Из купален молодых ввели в притвор храма, где помощник Яроведа и одна из дев, потянув за кольца, распахнули створчатые двери, ведущие в храмину.

– Идите к Яро-богу, дети! – раздался изнутри громкий голос жреца.

Святослав и Овсена, взявшись за руки, медленно пошли к кумиру Ярилы по травам и цветам, что бросали им под ноги семь юных дев, каждая из которых была облачена в свой цвет священного семицветья.

По пути к беломраморному изваянию вечно весёлого бога с обеих сторон курились небольшие чаши с благовониями, наполняющими, казалось, весь воздух, пропитывающими тела и одежду дурманящим ароматом. От этого чудного аромата или волшебного омовения, от ярой ли силы, обитающей в храме или нежданного волнения, только, едва переступив священный порог, сердца у обоих замерли, а потом застучали чаще обычного. Босые ступни перестали ощущать стебли трав на дощатом полу. У Овсены слегка закружилась голова, и девушка крепче сжала руку Святослава. А тот и сам будто не шёл, а плыл по воздуху и казался себе чистым и юным, как в пору отрочества, когда хаживал по лесным тропкам с Велесдаром и слушал его дивные сказания про стародавние времена и чудесные волхвования. Как зрел когда-то в сём храме нагую невесту Яро-богову Болесю, как шёл по сей стезе с первой любовью Ладомилой.

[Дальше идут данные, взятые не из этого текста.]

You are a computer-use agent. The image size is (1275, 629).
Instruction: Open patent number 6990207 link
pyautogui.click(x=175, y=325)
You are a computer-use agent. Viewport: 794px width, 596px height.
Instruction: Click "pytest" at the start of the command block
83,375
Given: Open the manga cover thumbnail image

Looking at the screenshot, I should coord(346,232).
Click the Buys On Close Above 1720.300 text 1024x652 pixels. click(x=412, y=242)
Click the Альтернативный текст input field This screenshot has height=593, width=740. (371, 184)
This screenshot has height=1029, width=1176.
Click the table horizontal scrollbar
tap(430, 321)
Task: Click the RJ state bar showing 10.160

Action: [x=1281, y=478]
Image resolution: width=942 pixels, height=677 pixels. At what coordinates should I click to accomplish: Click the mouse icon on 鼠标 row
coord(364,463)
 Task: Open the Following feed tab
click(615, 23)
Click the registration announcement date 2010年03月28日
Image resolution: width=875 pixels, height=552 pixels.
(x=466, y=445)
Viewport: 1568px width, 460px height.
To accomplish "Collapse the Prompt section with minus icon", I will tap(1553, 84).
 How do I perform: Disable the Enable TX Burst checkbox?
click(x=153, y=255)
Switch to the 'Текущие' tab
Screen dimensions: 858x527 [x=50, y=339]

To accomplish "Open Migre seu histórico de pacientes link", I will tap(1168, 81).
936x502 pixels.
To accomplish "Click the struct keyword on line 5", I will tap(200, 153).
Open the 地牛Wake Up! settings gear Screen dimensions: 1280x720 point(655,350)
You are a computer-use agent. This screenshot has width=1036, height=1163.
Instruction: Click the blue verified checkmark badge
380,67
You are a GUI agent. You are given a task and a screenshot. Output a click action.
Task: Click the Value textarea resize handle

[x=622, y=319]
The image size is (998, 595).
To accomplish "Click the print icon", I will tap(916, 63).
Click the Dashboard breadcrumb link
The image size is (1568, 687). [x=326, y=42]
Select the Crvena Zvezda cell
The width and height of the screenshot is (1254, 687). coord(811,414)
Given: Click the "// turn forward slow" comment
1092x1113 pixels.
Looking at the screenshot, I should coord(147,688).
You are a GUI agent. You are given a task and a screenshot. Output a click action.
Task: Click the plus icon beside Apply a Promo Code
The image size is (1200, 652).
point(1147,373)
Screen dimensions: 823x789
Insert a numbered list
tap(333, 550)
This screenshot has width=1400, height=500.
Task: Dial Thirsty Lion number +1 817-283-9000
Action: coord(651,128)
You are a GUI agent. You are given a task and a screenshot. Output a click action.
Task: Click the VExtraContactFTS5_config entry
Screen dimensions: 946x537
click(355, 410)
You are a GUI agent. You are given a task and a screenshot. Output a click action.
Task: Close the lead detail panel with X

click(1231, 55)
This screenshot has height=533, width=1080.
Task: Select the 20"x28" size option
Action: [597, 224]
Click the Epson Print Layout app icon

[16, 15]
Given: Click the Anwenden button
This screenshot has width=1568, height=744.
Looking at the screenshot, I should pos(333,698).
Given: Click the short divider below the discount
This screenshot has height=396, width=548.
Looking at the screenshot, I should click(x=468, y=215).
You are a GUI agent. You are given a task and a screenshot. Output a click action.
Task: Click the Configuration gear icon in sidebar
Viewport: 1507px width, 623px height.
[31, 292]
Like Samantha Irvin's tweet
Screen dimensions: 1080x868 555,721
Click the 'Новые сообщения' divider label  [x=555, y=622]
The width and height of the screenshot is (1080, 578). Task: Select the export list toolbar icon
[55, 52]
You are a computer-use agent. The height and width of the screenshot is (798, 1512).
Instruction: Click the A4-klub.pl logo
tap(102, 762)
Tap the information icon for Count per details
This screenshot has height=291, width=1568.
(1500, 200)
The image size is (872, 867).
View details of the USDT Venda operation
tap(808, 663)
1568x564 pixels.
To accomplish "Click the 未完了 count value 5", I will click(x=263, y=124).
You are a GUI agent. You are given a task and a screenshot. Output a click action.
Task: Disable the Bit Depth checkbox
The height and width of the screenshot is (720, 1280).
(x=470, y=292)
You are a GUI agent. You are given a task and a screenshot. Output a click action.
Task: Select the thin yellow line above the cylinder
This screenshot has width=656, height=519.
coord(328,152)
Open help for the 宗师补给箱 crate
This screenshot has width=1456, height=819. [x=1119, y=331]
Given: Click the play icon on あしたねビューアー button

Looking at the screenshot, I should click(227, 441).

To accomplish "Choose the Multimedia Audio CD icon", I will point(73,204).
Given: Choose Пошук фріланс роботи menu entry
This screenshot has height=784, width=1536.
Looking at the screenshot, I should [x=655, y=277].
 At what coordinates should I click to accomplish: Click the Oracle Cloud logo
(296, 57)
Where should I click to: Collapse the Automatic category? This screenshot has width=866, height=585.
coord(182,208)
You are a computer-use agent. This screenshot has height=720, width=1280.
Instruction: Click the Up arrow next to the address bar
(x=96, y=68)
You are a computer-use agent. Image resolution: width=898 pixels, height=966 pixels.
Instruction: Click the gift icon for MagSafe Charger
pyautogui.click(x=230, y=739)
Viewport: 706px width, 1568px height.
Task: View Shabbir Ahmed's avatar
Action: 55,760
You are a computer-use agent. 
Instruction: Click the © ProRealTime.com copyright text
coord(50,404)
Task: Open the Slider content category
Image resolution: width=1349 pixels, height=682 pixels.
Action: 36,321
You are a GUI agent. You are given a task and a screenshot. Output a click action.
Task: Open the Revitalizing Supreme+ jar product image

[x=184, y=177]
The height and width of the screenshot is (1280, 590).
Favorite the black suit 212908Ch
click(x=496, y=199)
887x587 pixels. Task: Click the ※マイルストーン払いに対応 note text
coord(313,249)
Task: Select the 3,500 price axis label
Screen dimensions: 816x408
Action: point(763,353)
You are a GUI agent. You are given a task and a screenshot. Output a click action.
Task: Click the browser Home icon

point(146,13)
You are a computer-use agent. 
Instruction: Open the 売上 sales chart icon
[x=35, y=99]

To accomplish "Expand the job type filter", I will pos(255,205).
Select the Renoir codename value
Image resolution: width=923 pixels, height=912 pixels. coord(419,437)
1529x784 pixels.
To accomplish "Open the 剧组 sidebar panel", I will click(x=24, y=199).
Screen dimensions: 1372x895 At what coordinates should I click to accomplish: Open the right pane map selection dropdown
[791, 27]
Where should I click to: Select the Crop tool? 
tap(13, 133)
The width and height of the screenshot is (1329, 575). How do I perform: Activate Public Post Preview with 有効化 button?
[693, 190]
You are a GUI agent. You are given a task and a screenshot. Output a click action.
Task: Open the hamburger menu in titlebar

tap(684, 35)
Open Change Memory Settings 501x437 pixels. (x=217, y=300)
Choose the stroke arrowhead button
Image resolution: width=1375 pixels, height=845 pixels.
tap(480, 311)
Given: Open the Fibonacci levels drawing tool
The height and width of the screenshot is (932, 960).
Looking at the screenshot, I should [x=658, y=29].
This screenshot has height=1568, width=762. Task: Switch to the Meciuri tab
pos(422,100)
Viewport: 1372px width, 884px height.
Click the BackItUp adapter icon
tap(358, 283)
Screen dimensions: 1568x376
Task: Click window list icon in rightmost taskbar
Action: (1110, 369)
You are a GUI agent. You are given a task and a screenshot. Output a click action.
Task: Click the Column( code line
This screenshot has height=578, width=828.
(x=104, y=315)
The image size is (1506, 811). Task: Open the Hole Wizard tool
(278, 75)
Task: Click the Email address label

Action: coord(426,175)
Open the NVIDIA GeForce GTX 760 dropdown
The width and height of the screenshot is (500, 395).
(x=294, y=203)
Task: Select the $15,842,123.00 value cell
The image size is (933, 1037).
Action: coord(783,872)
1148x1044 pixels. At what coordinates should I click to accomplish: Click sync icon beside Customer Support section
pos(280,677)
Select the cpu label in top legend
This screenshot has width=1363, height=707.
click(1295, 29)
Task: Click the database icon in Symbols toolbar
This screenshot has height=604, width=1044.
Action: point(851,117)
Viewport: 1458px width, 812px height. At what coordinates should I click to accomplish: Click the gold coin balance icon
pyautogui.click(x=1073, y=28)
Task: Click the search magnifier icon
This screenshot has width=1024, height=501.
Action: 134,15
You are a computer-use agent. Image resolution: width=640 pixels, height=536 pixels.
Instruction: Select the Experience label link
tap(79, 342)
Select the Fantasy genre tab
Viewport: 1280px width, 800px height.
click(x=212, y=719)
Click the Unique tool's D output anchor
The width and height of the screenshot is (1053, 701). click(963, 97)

Путь до жертвенного камня у подножия кумира показался им необычайно долгим. Сопровождаемые пением семи дев и свидетелями, они наконец предстали перед белым изваянием Яро-бога с венцом на голове и ожерельем в руке. От бликов жертвенного огня он казался живым и по-доброму улыбался молодожёнам.

И вновь откуда-то, то ли из уст жреца, то ли от самого Ярилы, они услышали вопрос:

– По доброй ли воле и любви соединяете вы руки и сердца ваши?

Оба не узнали своих голосов, прозвучавших в ответ, будто отдельные звуки, под сводами храма.

– Готовы ли вы пронести свою любовь через все испытания и быть вместе в счастье и радости, горе и печали, в жизни и смерти отныне и на веки веков?

И вновь собственные голоса показались им чужими и незнакомыми.

Жрец появился перед кумиром Ярилы, казалось, совершенно неожиданно и изрёк:

– Вы, свободно избравшие друг друга и давшие клятву верности перед ликом Великого Яра, источника жизненной силы, которая есть часть силы Рода-Сварога, перед ликами прочих Богов славянских, перед Пращурами нашими, в Сварге пребывающими, и перед стоящими здесь свидетелями Горицветом и Болесей нарекаетесь мужем и женой!

С этими словами жрец возложил на голову Святослава и Овсены по венцу.

– Пусть во благе протекает жизнь ваша, и священный животворящий огонь, что зажёг Ярила в душах ваших, не гаснет отныне и во веки веков и положит начало новому Роду. В знак скрепления союза наденьте друг другу кольца, и пусть они хранят вас от всяких напастей и напоминают, что ваше маленькое семейное коло есть часть великого кола Сварожьего!